## Yapılacak işler
**A)** Ramazan yazısındaki "Mübarek Ramazan ayı artık geride kaldı." cümlesini İngilizceye çevirin.
**B)** Şu ifadelerin Ramazan yazısıyla uyuşup uyuşmadığını belirtin. Her biri için evet ya da hayır deyin ve yazıdaki belirleyici sözleri aynen aktarın: (i) Ramazan ayı henüz sona ermemiştir. (ii) Yazar, Ramazan Bayramı'nın idrak edildiği günlerden söz ediyor. (iii) Yazar hüzünlendiğini belirtiyor.

## Metin bloğu
▶

Mübarek Ramazan’ın düşündürdükleri
Mübarek Ramazan ayı artık geride kaldı. Virüs belası ile birlikte tam manasıyla coşkusunu yaşayamadığımız, hüzünle idrak ettiğimiz mübarek Ramazan ayı bitip, Ramazan Bayramı’nı idrak ettiğimiz şu günlerde, bizi huzura ve gönül sarhoşluğuna iten yüce dinimizin Hz. Peygamber (sav) tarafından tebliğ edildiği günden, günümüze kadar geçen zamanda yüce dinimiz İslam’ın geldiği nokta ile yaşadıklarımız bir tarih film şeridi içerisinde gözlerimin önünden geçti. Hüzünlendim.

◀

## Verilen malzeme
▶

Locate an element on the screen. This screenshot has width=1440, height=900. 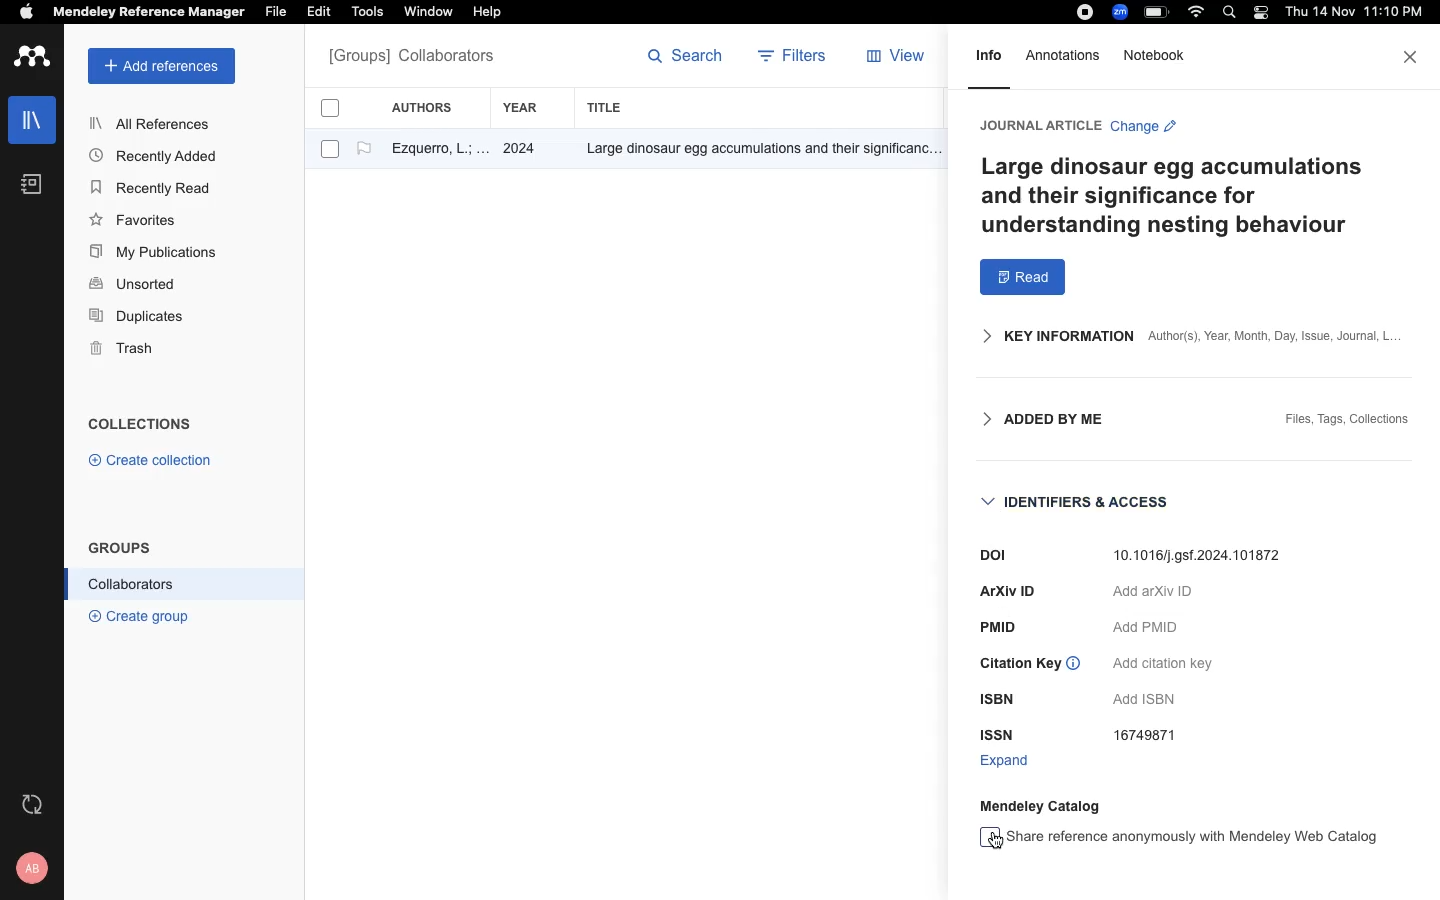
ADDED BY ME is located at coordinates (1035, 420).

◀

## Sonuçlar
**A)** The blessed month of Ramadan is now behind us.

**B)**
(i) Hayır: "Mübarek Ramazan ayı artık geride kaldı."
(ii) Evet: "Ramazan Bayramı’nı idrak ettiğimiz şu günlerde"
(iii) Evet: "Hüzünlendim."